#### What you will do
Nothing in the listing may be skipped; repeat it all exactly.

#### Material to process

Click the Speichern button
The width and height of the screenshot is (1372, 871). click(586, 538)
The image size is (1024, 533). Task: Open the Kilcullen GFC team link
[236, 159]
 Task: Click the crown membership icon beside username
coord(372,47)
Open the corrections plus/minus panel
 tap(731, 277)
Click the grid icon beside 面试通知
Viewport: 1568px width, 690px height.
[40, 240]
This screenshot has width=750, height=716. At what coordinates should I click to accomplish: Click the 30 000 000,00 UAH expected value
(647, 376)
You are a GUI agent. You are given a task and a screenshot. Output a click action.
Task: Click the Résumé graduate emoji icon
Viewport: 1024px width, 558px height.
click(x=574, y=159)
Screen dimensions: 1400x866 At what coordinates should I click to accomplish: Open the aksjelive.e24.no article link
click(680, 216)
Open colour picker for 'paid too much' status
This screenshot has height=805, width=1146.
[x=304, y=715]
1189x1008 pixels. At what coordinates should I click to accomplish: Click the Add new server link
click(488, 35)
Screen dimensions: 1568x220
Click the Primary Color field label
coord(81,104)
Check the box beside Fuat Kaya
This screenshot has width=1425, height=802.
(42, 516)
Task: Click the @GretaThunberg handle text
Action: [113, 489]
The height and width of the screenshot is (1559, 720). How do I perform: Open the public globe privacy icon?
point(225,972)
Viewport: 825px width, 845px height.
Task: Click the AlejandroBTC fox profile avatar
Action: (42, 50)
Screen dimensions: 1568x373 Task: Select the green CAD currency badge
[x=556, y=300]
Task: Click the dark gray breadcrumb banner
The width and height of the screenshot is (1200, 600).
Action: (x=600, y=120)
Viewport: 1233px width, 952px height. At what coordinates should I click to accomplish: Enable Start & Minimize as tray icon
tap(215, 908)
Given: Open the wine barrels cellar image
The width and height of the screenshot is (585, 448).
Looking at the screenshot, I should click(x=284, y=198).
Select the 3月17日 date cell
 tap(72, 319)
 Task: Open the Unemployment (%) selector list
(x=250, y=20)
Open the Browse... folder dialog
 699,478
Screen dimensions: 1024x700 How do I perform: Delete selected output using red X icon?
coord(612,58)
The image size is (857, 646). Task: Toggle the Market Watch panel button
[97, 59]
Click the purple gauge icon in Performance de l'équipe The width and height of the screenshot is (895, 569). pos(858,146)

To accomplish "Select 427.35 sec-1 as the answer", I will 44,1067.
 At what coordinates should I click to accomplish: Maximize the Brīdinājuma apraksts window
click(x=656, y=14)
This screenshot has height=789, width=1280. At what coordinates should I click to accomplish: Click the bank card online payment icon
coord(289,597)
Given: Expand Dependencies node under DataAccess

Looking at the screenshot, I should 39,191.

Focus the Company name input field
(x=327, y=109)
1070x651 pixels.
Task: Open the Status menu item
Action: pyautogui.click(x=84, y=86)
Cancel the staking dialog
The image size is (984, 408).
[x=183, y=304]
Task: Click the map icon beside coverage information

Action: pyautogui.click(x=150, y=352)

#### Solution to this problem
Click the Speichern button
The width and height of the screenshot is (1372, 871). click(586, 538)
The image size is (1024, 533). Task: Open the Kilcullen GFC team link
[236, 159]
 Task: Click the crown membership icon beside username
coord(372,47)
Open the corrections plus/minus panel
 tap(731, 277)
Click the grid icon beside 面试通知
Viewport: 1568px width, 690px height.
[40, 240]
This screenshot has width=750, height=716. At what coordinates should I click to accomplish: Click the 30 000 000,00 UAH expected value
(647, 376)
You are a GUI agent. You are given a task and a screenshot. Output a click action.
Task: Click the Résumé graduate emoji icon
Viewport: 1024px width, 558px height.
click(x=574, y=159)
Screen dimensions: 1400x866 At what coordinates should I click to accomplish: Open the aksjelive.e24.no article link
click(680, 216)
Open colour picker for 'paid too much' status
This screenshot has height=805, width=1146.
[x=304, y=715]
1189x1008 pixels. At what coordinates should I click to accomplish: Click the Add new server link
click(488, 35)
Screen dimensions: 1568x220
Click the Primary Color field label
coord(81,104)
Check the box beside Fuat Kaya
This screenshot has width=1425, height=802.
(42, 516)
Task: Click the @GretaThunberg handle text
Action: [113, 489]
The height and width of the screenshot is (1559, 720). How do I perform: Open the public globe privacy icon?
point(225,972)
Viewport: 825px width, 845px height.
Task: Click the AlejandroBTC fox profile avatar
Action: (42, 50)
Screen dimensions: 1568x373 Task: Select the green CAD currency badge
[x=556, y=300]
Task: Click the dark gray breadcrumb banner
The width and height of the screenshot is (1200, 600).
Action: (x=600, y=120)
Viewport: 1233px width, 952px height. At what coordinates should I click to accomplish: Enable Start & Minimize as tray icon
tap(215, 908)
Given: Open the wine barrels cellar image
The width and height of the screenshot is (585, 448).
Looking at the screenshot, I should click(x=284, y=198).
Select the 3月17日 date cell
 tap(72, 319)
 Task: Open the Unemployment (%) selector list
(x=250, y=20)
Open the Browse... folder dialog
 699,478
Screen dimensions: 1024x700 How do I perform: Delete selected output using red X icon?
coord(612,58)
The image size is (857, 646). Task: Toggle the Market Watch panel button
[97, 59]
Click the purple gauge icon in Performance de l'équipe The width and height of the screenshot is (895, 569). pos(858,146)

To accomplish "Select 427.35 sec-1 as the answer", I will 44,1067.
 At what coordinates should I click to accomplish: Maximize the Brīdinājuma apraksts window
click(x=656, y=14)
This screenshot has height=789, width=1280. At what coordinates should I click to accomplish: Click the bank card online payment icon
coord(289,597)
Given: Expand Dependencies node under DataAccess

Looking at the screenshot, I should 39,191.

Focus the Company name input field
(x=327, y=109)
1070x651 pixels.
Task: Open the Status menu item
Action: pyautogui.click(x=84, y=86)
Cancel the staking dialog
The image size is (984, 408).
[x=183, y=304]
Task: Click the map icon beside coverage information

Action: pyautogui.click(x=150, y=352)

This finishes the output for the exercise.